Photo of CCP officials with Khmer Rouge cadres in front of Angkor Wat. (Courtesy Documentation Center of Cambdoia, Phnom Penh).
There has been little scholarship on Chinese Communist Party (CCP) intelligence operations at home and abroad, and no extant study of the role that Chinese intelligence operations played in spreading Maoism globally. An important site where Maoism took root was Cambodia, where CCP intelligence and propaganda work sowed the seeds of Maoist enthusiasm and radical fanaticism beyond the Mainland. How did the Chinese Central Investigation Department (Diaochabu), headquartered in Phnom Penh in the People’s Republic of China Embassy, foment Maoist zeal among overseas Chinese communities and China enthusiasts in Cambodia?
This paper argues that the Diaochabu’s three-pronged strategy of local recruitment, community outreach, and cultural revolution-style agitprop via the popular Chinese-language newspaper, Sino-Khmer Daily (Mianhua ribao), spurred Maoist ardor first among ethnic Chinese, then among Cambodian intellectuals. Enthused by radical materials and Phnom Penh’s radical urban culture of the 1960s, overseas Chinese (H=Huaqiao) and Khmer progressive alike flocked to join the Ethnic Chinese Revolutionary Movement (Huayun) and Khmer Rouge, respectively. To trace this link, this paper highlights three hitherto overlooked primary sources that move us toward a fuller understanding of the phenomenon of global Maoism: memoirs of two Cambodia-based Diaochabu intelligence agents, Vita Chieu and Huang Shiming; and popular overseas Chinese newspapers, one of which operated as the Embassy’s official propaganda outlet. In drawing from these rich resources, this paper aims to fill long-standing gaps in the study of CCP intelligence work abroad, the method of global Maoism, and the modern history of Cambodia’s Chinese communities.

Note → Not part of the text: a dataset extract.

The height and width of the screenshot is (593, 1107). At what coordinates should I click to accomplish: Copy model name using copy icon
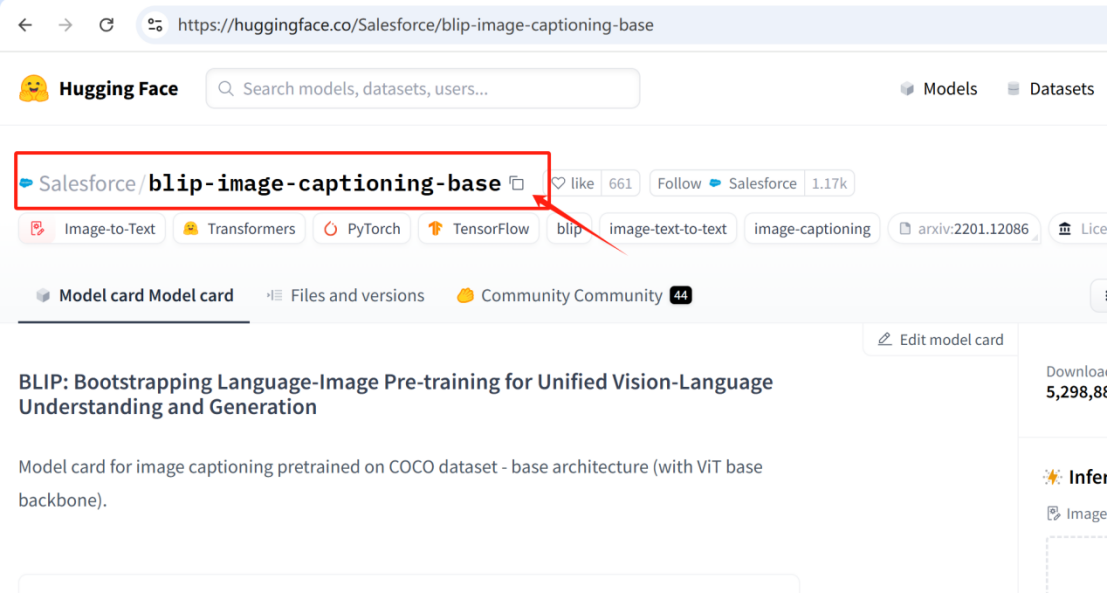[517, 183]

Matthew Galway is Senior Lecturer of Chinese History at the Australian National University. He is the author of The Emergence of Global Maoism: China’s Red Evangelism and the Cambodian Communist Movement, 1949-1979 (Cornell University Press, 2022) and first editor and contributor to Experiments with Marxism-Leninism in Cold War Southeast Asia (Australian National University Press, 2022). He has published his research in The Journal of Southeast Asian Studies, Modern Intellectual History, China Information, The Asia-Pacific Journal, Cross Currents, and Asian Ethnicity, among others, and is a frequent contributor to the Ear 2 Asia Podcast. He is Co-Editor-in-Chief of Q1 journal Asian Ethnicity and current Editor-in-Chief of East Asian History. His book project, entitled Agents of Maoism: Overseas Chinese, Communist Spies, and Radicalism in Cambodia's Global Sixties, is under contract with Cornell University Press.